**What you need to do**
The entries follow. Please return all of them exactly.

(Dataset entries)
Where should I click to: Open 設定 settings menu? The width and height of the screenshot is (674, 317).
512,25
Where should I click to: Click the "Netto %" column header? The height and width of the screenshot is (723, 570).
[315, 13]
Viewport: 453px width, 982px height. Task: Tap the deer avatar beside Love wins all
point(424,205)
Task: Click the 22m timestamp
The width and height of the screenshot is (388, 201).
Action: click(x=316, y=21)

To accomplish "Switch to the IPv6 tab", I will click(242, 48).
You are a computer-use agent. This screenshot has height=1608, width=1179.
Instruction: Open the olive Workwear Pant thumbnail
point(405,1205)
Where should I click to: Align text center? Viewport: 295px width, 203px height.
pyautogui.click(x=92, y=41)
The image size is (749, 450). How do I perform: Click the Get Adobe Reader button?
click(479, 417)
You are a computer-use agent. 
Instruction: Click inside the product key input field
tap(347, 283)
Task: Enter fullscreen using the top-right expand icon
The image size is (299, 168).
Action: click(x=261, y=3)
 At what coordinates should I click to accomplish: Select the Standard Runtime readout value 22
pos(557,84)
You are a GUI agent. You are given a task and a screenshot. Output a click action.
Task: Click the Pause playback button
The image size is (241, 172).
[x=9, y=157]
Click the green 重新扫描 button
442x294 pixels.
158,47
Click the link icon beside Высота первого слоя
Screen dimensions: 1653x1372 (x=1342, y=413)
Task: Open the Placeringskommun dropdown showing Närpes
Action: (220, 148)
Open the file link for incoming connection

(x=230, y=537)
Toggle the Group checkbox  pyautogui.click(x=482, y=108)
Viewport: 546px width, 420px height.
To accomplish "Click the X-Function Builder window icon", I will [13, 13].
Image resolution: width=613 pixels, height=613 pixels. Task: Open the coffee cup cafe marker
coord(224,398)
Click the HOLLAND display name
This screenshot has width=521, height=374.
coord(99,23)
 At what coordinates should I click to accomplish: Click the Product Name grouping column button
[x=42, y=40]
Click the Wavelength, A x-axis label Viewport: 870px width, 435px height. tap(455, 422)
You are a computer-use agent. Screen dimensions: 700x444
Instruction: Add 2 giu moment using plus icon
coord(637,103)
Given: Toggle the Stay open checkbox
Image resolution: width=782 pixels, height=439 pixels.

**Exercise result**
Where should I click to: Open 設定 settings menu? The width and height of the screenshot is (674, 317).
512,25
Where should I click to: Click the "Netto %" column header? The height and width of the screenshot is (723, 570).
[315, 13]
Viewport: 453px width, 982px height. Task: Tap the deer avatar beside Love wins all
point(424,205)
Task: Click the 22m timestamp
The width and height of the screenshot is (388, 201).
Action: click(x=316, y=21)

To accomplish "Switch to the IPv6 tab", I will click(242, 48).
You are a computer-use agent. This screenshot has height=1608, width=1179.
Instruction: Open the olive Workwear Pant thumbnail
point(405,1205)
Where should I click to: Align text center? Viewport: 295px width, 203px height.
pyautogui.click(x=92, y=41)
The image size is (749, 450). How do I perform: Click the Get Adobe Reader button?
click(479, 417)
You are a computer-use agent. 
Instruction: Click inside the product key input field
tap(347, 283)
Task: Enter fullscreen using the top-right expand icon
The image size is (299, 168).
Action: click(x=261, y=3)
 At what coordinates should I click to accomplish: Select the Standard Runtime readout value 22
pos(557,84)
You are a GUI agent. You are given a task and a screenshot. Output a click action.
Task: Click the Pause playback button
The image size is (241, 172).
[x=9, y=157]
Click the green 重新扫描 button
442x294 pixels.
158,47
Click the link icon beside Высота первого слоя
Screen dimensions: 1653x1372 (x=1342, y=413)
Task: Open the Placeringskommun dropdown showing Närpes
Action: (220, 148)
Open the file link for incoming connection

(x=230, y=537)
Toggle the Group checkbox  pyautogui.click(x=482, y=108)
Viewport: 546px width, 420px height.
To accomplish "Click the X-Function Builder window icon", I will [13, 13].
Image resolution: width=613 pixels, height=613 pixels. Task: Open the coffee cup cafe marker
coord(224,398)
Click the HOLLAND display name
This screenshot has width=521, height=374.
coord(99,23)
 At what coordinates should I click to accomplish: Click the Product Name grouping column button
[x=42, y=40]
Click the Wavelength, A x-axis label Viewport: 870px width, 435px height. tap(455, 422)
You are a computer-use agent. Screen dimensions: 700x444
Instruction: Add 2 giu moment using plus icon
coord(637,103)
Given: Toggle the Stay open checkbox
Image resolution: width=782 pixels, height=439 pixels.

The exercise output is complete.